Can Breast MRI Help Evaluate Cancer?
Study Weighs the Benefits, Risks of Routine Breast MRIs for Cancer Evaluation
By Kathleen Doheny WebMD Health News
Reviewed by Louise Chang, MD
Sept. 8, 2008 -- Routine use of breast MRI (magnetic resonance imaging) scans to help evaluate cancer after diagnosis is not as beneficial as some believed, according to a new study."The bottom line is it doesn't help us as much as we thought it did," says Richard J. Bleicher, MD, a surgical oncologist at Fox Chase Cancer Center in Philadelphia and lead author of the study, presented Saturday at the American Society of Clinical Oncology Breast Cancer Symposium in Washington, D.C.
But another expert who reviewed the study abstract for WebMD says the study was small and that the role of breast MRI to evaluate cancer is still evolving.On one point all sides seem to agree: More research is needed to determine if MRI can improve the outcomes of women with breast cancer.

Excerpted records:
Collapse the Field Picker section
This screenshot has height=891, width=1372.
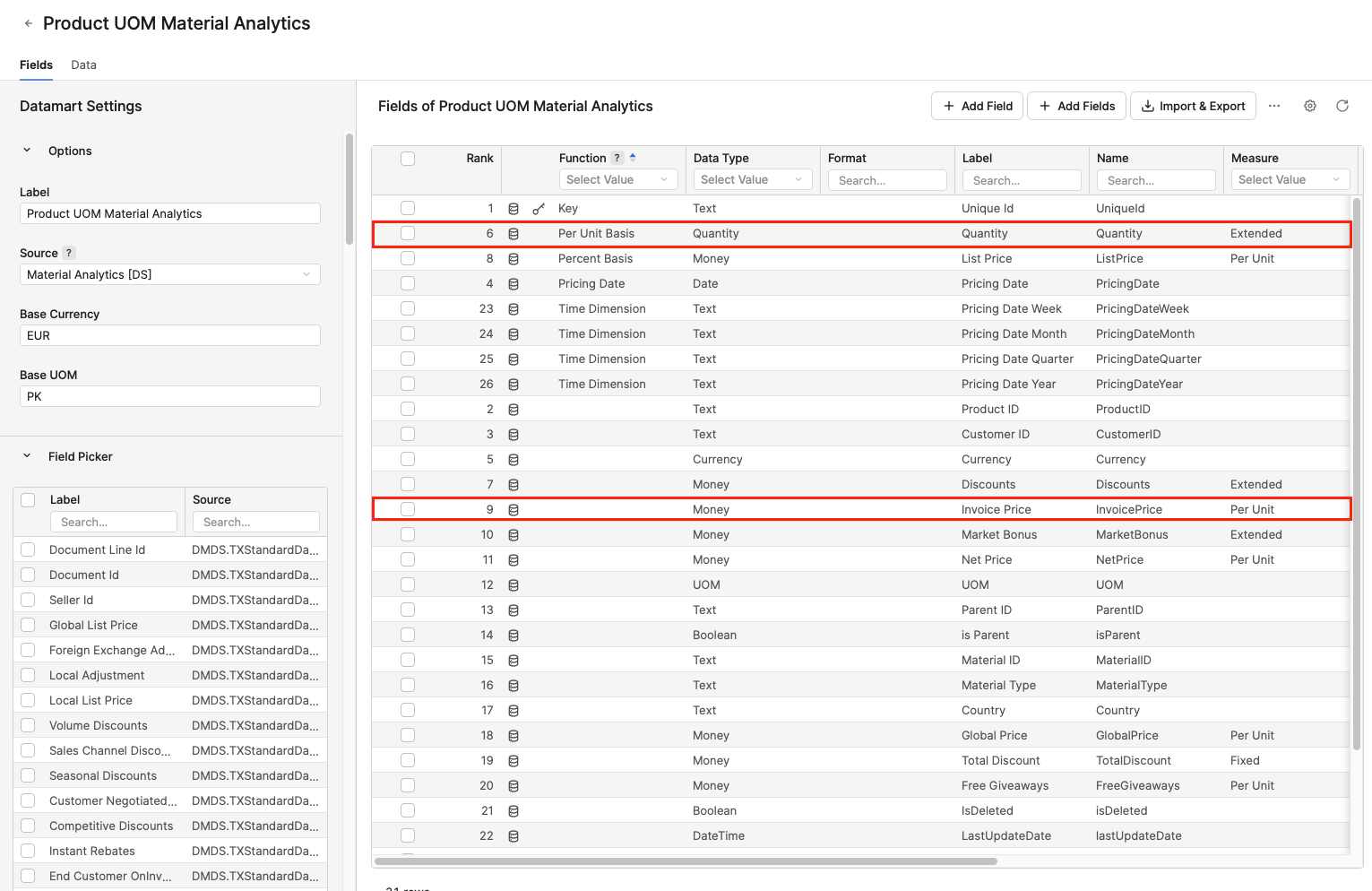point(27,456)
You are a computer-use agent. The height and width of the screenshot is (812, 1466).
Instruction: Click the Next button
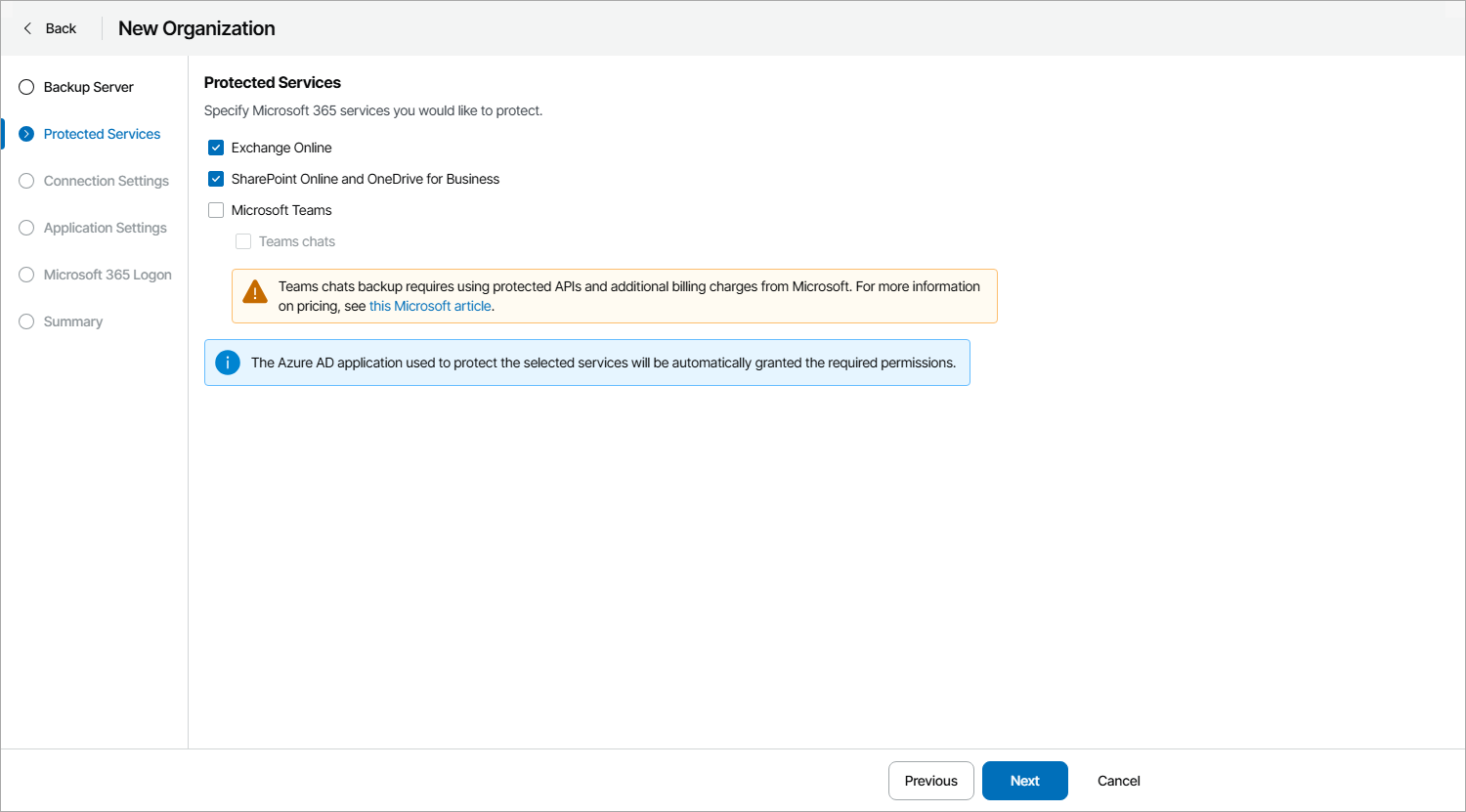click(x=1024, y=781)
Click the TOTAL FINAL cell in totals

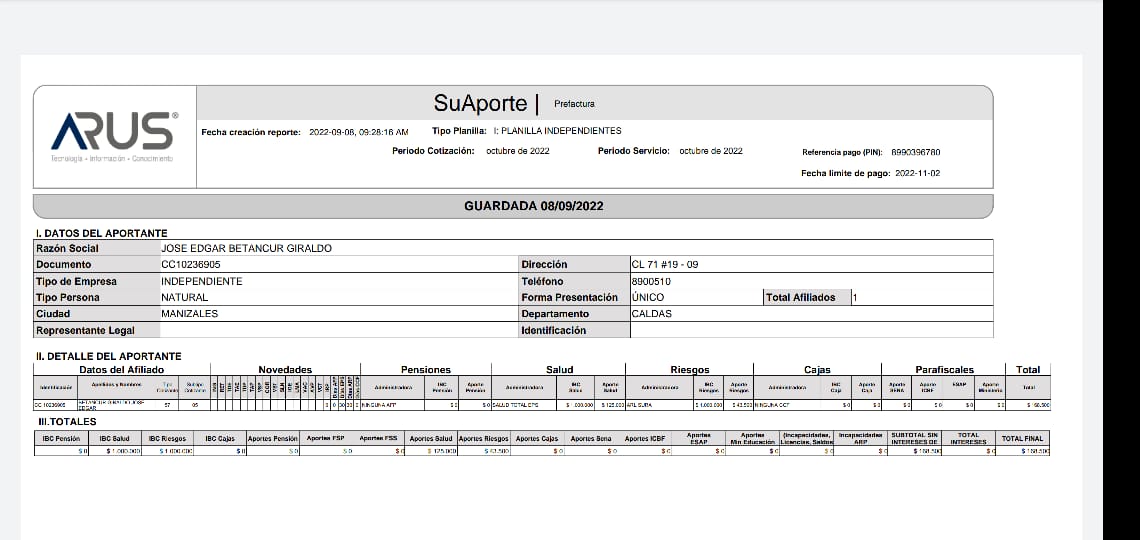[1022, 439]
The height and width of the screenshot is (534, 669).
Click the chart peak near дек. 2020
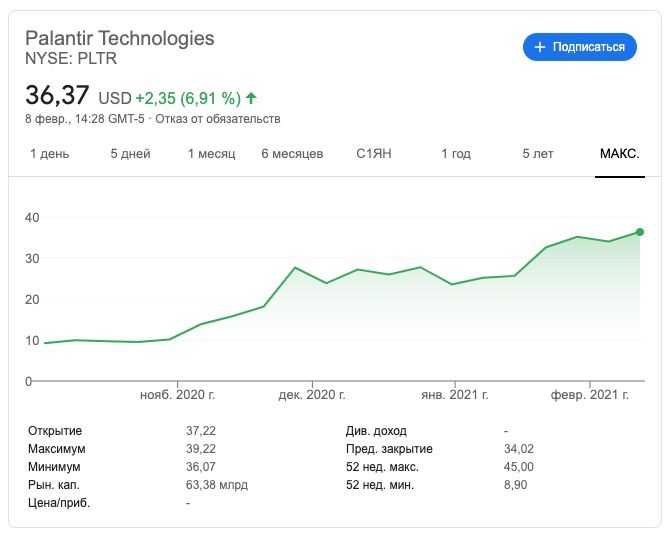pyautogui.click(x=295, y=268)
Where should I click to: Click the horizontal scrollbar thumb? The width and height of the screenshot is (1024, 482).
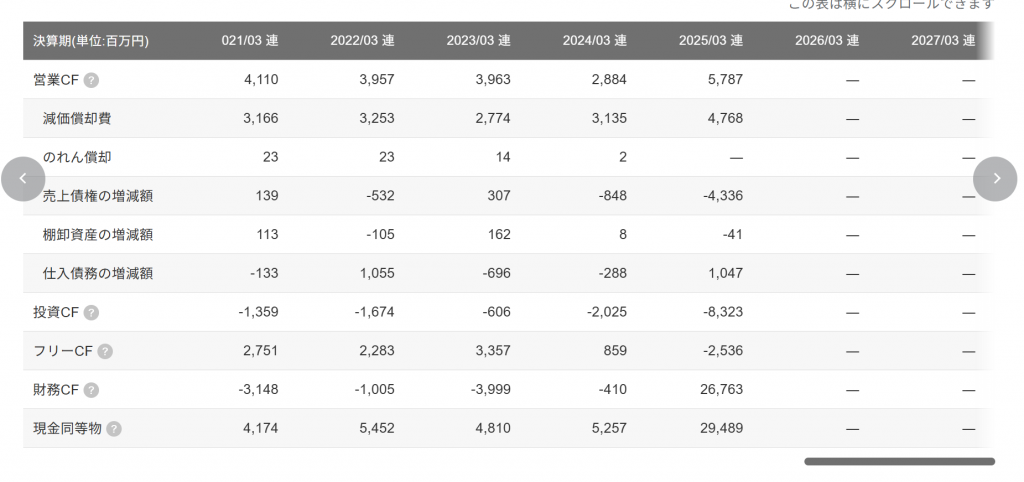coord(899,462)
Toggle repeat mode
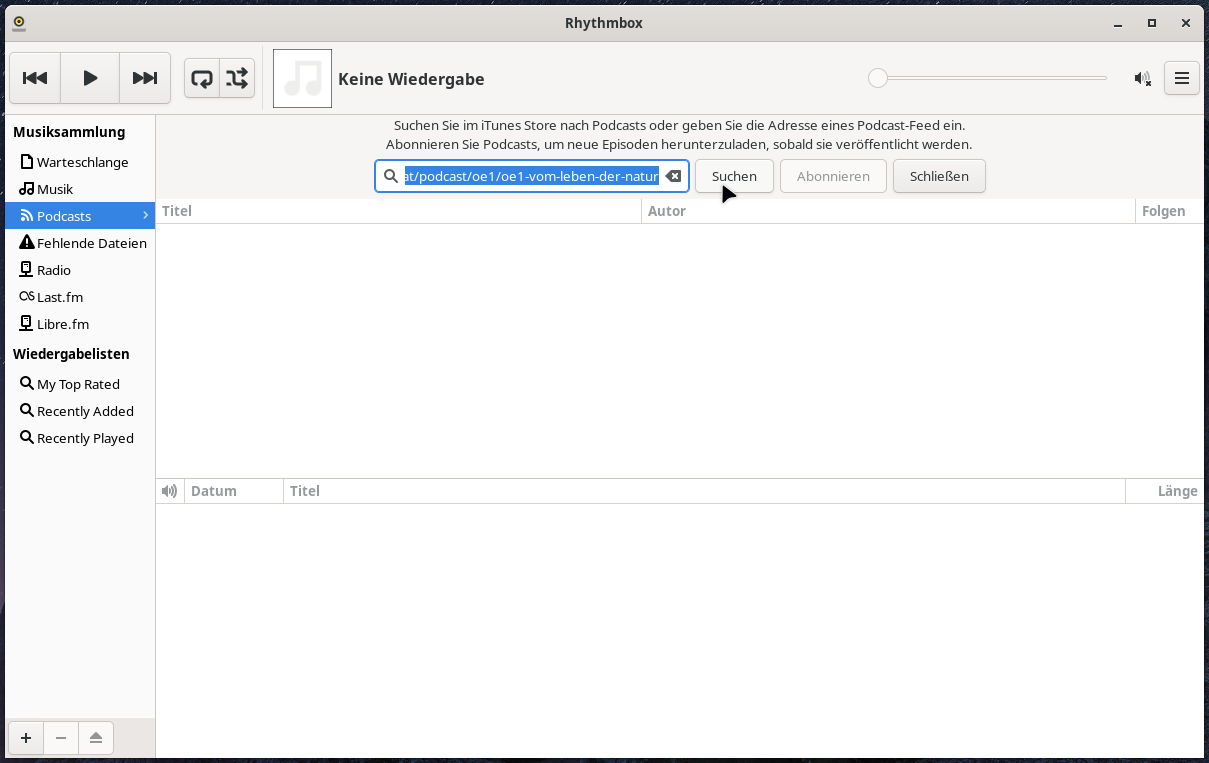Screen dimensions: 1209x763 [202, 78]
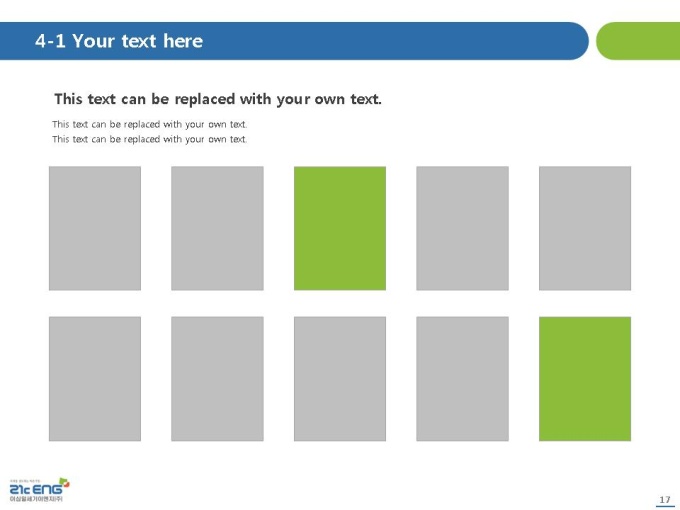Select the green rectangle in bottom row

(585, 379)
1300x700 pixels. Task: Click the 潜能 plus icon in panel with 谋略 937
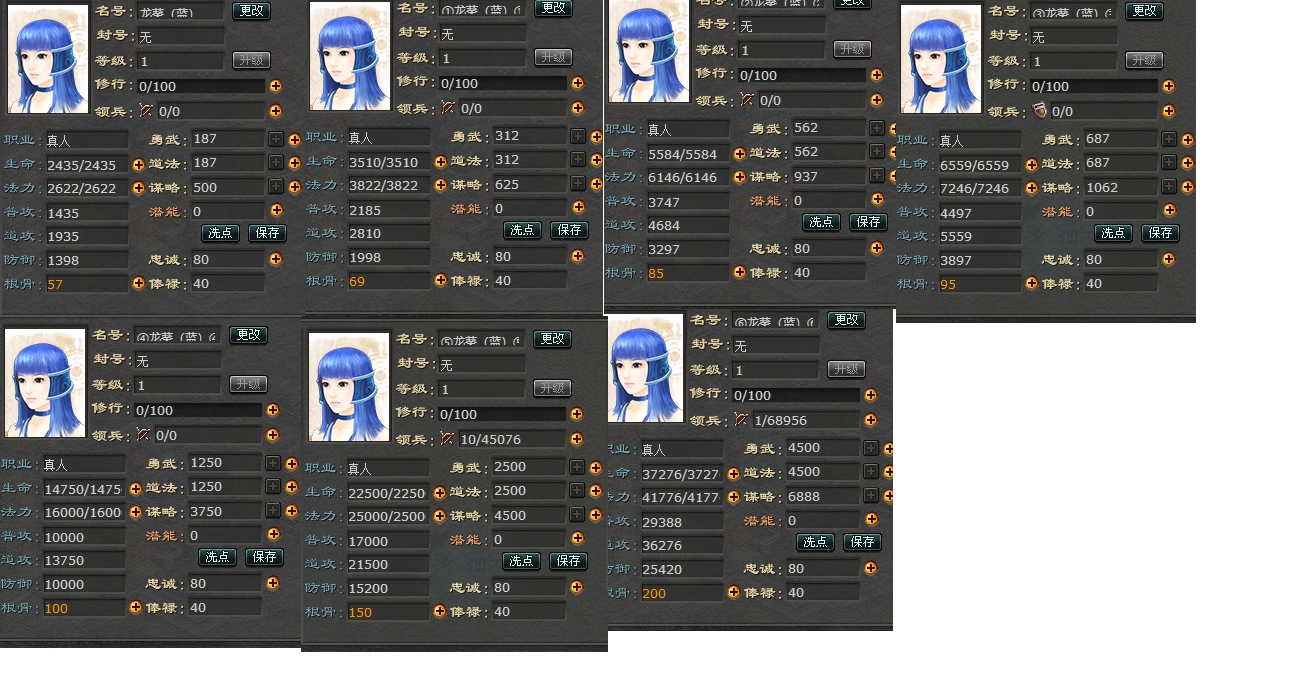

Work task: In the breast MRI article, what does everyone agree further research is needed for?

Response: More research is needed to determine whether MRI can improve the outcomes of women with breast cancer. All sides agree on this point, even though the lead author found routine MRI less helpful than expected and another expert called the study small.